Embodiment Consciousness in Music Performance Pedagogy

Authors

  • Anderson César Alves School of Music, Federal University of Rio de Janeiro, Brazil
  • Marcos Nogueira School of Music, Federal University of Rio de Janeiro, Brazil

DOI:

https://doi.org/10.18061/emr.v19i1.9571

Keywords:

music performance pedagogy, expert teacher, embodied cognition

Abstract

The acquisition of expertise in music performance and its pedagogy, depends on, beyond specific musical skills, employing resources from other fields of knowledge and considering sensory, motor, and affective capacities at each step of the music learning process. We studied the teaching practices of three expert clarinet teachers to investigate their didactic procedures, evaluating how those practices could be related to their students’ high levels of performance.
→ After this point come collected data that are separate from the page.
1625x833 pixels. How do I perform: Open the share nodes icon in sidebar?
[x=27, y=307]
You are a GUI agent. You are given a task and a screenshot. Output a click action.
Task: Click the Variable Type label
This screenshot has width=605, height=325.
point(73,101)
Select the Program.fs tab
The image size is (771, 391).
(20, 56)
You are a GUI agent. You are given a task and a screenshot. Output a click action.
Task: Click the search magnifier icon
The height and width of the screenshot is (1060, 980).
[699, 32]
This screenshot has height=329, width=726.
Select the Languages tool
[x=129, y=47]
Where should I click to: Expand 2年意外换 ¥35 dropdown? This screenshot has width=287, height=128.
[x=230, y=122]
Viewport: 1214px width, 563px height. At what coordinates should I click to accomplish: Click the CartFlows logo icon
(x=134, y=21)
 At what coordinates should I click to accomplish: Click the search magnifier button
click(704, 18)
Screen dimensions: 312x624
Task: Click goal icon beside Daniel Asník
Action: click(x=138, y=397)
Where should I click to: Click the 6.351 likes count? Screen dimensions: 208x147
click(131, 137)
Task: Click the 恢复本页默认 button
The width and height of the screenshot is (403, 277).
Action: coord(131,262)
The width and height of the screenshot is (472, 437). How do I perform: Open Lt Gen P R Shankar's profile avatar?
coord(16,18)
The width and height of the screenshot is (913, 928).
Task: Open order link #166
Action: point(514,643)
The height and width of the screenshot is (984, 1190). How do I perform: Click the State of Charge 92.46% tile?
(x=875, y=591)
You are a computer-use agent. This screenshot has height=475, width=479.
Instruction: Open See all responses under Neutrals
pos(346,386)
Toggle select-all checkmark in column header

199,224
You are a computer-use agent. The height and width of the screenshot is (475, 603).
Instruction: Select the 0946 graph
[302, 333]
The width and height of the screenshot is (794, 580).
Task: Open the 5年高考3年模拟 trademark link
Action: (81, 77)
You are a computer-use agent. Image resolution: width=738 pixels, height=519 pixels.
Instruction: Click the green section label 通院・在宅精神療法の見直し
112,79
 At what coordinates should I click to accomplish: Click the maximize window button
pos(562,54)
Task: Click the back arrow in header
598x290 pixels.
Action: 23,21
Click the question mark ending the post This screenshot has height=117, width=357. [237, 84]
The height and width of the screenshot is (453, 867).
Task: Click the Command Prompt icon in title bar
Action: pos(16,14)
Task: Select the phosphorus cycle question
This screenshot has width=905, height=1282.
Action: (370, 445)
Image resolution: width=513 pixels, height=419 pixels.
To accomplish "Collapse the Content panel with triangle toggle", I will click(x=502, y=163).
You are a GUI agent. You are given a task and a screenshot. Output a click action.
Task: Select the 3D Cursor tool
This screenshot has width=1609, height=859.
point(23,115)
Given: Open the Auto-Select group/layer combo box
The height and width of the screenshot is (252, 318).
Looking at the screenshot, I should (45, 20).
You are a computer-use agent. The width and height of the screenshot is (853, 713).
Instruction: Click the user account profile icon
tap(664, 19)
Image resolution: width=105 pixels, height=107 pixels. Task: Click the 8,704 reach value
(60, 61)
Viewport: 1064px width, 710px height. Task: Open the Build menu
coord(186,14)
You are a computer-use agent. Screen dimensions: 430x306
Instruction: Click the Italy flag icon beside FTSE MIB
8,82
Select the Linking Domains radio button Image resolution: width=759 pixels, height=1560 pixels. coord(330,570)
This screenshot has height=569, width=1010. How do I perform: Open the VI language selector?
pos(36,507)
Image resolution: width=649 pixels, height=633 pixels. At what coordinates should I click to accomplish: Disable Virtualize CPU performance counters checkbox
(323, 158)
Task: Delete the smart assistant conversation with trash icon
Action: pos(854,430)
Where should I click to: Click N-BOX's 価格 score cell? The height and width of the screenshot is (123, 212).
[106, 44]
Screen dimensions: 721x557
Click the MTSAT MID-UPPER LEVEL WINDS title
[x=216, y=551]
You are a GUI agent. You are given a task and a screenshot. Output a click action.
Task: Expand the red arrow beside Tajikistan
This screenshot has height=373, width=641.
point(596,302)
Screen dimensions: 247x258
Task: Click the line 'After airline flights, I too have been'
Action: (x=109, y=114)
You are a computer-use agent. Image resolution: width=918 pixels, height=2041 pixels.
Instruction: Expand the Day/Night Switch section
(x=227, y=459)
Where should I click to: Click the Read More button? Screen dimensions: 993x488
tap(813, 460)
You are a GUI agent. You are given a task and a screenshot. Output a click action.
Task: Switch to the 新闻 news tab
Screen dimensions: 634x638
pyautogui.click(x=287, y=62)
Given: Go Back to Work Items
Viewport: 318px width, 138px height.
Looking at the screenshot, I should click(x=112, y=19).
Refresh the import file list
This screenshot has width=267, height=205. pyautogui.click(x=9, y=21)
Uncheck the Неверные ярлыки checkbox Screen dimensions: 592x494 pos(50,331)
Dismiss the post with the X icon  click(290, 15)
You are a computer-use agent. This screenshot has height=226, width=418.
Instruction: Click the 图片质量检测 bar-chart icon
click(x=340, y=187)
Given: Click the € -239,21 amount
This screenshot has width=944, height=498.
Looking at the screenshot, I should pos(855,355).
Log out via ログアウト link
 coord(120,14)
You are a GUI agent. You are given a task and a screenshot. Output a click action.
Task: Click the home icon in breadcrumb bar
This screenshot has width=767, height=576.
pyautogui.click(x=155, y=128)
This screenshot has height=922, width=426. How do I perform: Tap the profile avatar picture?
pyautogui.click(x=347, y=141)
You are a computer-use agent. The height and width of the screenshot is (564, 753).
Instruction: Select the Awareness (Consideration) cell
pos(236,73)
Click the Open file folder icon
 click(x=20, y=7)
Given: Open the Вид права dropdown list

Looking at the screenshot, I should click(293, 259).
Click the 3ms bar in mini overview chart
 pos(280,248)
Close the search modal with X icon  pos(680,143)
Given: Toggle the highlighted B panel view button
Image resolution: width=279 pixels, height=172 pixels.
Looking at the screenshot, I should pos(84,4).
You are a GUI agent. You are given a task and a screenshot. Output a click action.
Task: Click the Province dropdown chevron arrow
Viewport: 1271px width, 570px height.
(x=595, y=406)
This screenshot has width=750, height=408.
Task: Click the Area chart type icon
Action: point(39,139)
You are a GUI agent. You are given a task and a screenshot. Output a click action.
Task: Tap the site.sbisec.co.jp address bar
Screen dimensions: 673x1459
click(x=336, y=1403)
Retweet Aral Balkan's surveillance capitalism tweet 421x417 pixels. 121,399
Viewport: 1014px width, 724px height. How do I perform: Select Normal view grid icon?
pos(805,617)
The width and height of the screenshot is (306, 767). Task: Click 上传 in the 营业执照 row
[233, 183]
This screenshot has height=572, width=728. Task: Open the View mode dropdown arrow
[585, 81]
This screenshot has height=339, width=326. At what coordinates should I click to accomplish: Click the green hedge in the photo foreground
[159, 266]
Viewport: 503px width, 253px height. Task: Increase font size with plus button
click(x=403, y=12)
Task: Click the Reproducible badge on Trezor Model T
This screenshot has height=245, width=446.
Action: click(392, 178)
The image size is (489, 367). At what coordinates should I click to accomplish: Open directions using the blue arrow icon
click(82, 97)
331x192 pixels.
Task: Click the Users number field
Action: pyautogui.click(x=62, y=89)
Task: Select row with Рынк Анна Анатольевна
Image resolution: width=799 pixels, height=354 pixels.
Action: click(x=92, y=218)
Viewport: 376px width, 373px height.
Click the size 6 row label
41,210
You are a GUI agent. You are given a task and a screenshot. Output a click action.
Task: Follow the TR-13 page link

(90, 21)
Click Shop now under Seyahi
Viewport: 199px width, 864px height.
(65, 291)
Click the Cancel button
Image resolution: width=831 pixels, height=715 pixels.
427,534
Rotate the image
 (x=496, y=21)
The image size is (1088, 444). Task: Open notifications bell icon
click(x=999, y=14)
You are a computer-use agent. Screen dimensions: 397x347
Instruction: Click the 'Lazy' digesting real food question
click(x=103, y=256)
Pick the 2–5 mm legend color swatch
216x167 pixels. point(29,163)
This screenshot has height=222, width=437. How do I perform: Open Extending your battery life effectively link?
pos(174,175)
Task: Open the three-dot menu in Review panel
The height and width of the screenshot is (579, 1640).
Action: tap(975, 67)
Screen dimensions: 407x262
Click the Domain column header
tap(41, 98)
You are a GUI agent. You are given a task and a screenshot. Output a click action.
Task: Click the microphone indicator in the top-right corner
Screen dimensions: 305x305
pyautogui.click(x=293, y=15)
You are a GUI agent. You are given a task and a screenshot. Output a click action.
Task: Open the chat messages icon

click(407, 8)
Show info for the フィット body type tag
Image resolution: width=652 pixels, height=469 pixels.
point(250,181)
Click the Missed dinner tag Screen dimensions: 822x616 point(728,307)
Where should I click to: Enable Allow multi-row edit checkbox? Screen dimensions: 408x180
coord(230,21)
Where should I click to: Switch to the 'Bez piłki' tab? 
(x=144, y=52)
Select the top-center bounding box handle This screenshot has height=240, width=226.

The method gathered data from a “protocol joint analysis” and semi-structured interviews with teachers and their students. Data analysis revealed a particular set of pedagogical skills observed in the didactic procedures of these expert teachers. These teaching strategies were common to all three case studies and revealed themselves as a last didactic resource to overcome complex problems at the highest level of proficiency in musical interpretation. We call that pedagogical expertise field Embodiment Consciousness in Music Performance. This field of competence describes the systematic didactic use of metaphor to access performers’ sensorimotor and affective memories, whose semantic contents can thereby be accessed to support performance actions.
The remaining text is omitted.